Clinical outcomes in patients with radioiodine refractory thyroid carcinoma treated with dose-reduced lenvatinib

e18104 Background: In recent years, well-differentiated thyroid cancer (WDTC) accounted for over 40,000 new cancer diagnoses annually. For patients with metastatic, iodine-131-refractory thyroid cancer, systemic therapy is sometimes warranted. Lenvatinib was FDA approved in this setting at a starting dose of 24 mg orally daily based on the SELECT trial. Many patients required dose reductions on this trial, and the use of full dose (24 mg) lenvatinib is often not feasible in clinical practice.

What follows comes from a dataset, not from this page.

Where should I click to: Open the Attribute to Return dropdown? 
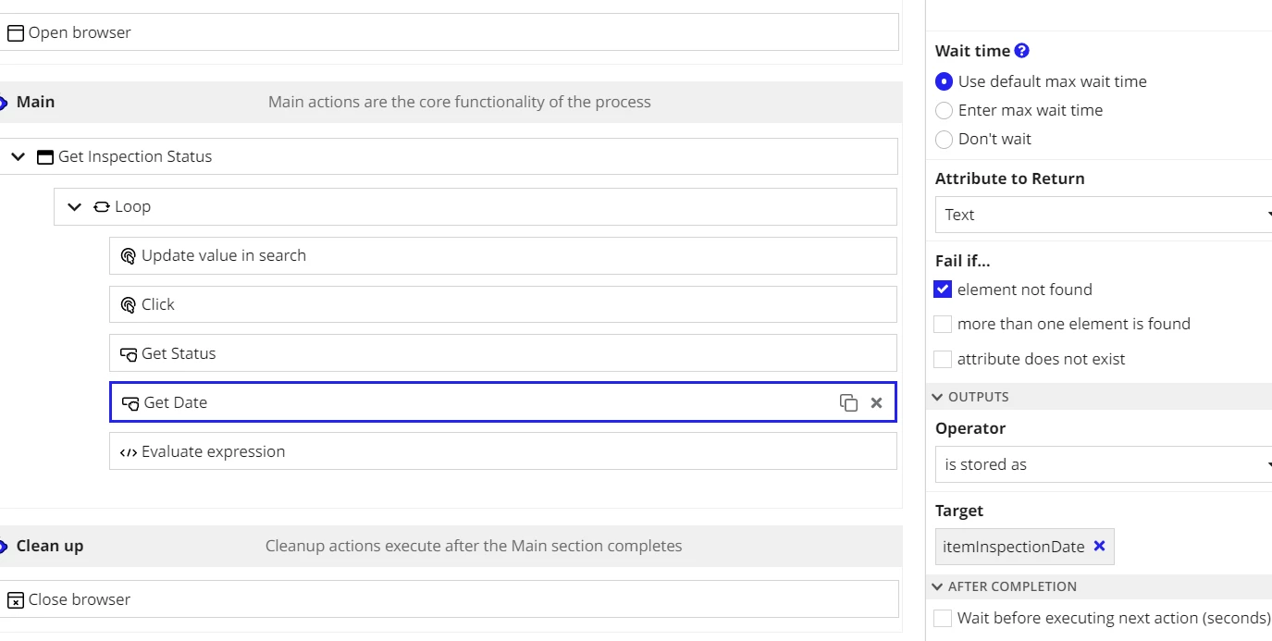pyautogui.click(x=1104, y=215)
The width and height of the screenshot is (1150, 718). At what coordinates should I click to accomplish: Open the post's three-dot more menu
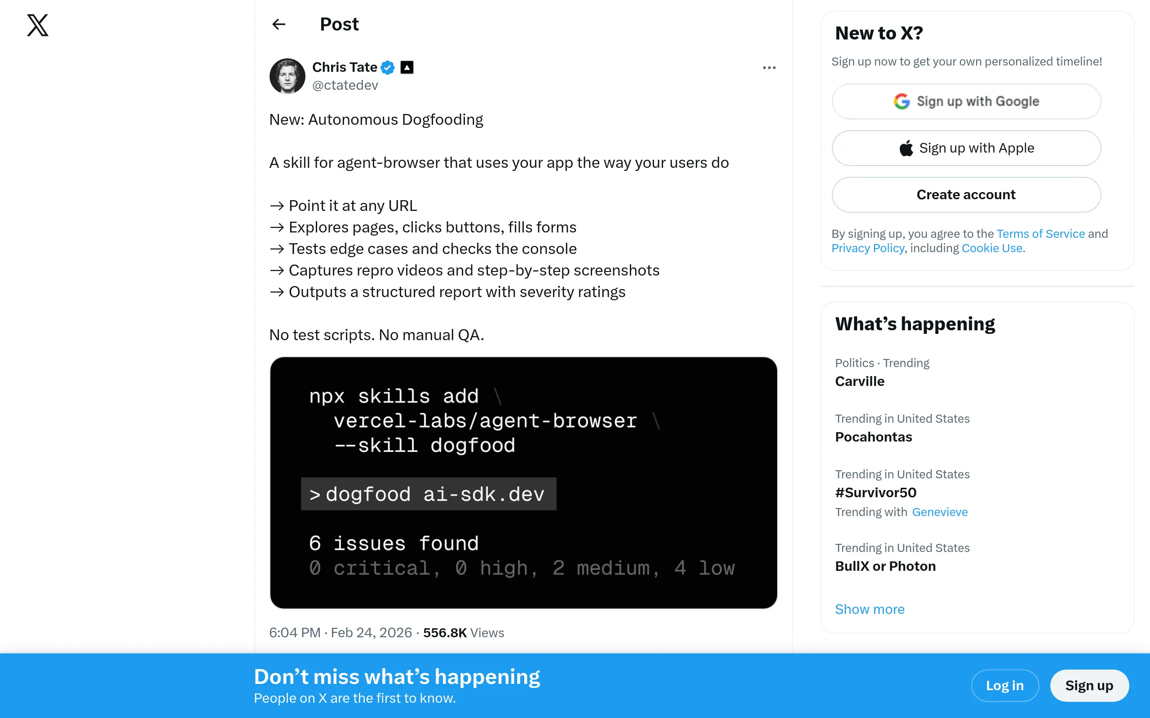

This study characterizes the clinical outcomes of lenvatinib for WDTC in a real-world setting. Methods: This study is a retrospective chart review of all patients over 18 years old diagnosed with radioiodine refractory thyroid carcinoma who received lenvatinib at a large academic center between 05/01/2016 and 01/01/2022. Demographic information, clinical data, and treatment outcomes were obtained. Results of our study were compared to historical controls from the SELECT trial. Results: There were 38 patients included in this study. Twenty-six of 38 patients had a dose reduction prior to start of treatment per judgement of the treating physician. Of the 12 patients who started at 24 mg, 11 required a dose reduction. Starting doses of lenvatinib ranged from 4 mg to 24 mg. The mean starting dose was 17 mg. Median progression free survival and overall survival were 35.2 months and 56.2 months, respectively. Eighteen patients remain on therapy. Overall response rate was 39.5% compared to 64.8% in historical controls. Disease control rate was 63.2%. Any grade weight loss was higher in this cohort versus historical control – 92.1% vs 46.4%, respectively. Systolic ( > 20 mmHg) and diastolic ( > 10 mmHg) blood pressure changes occurred in 13.2% of patients. 16.7% of patients had a peak increase in creatinine > 0.2 mg/dL above their baseline. Conclusions: Many patients were deemed ineligible for full dose lenvatinib by the treating physician. Despite an apparently lower response rate, lower doses of lenvatinib can still provide adequate disease control with an acceptable rate of blood pressure and serum creatinine elevation. Weight loss was an almost universal side effect of lenvatinib in this real-world population and was seen at a higher frequency than the historical population.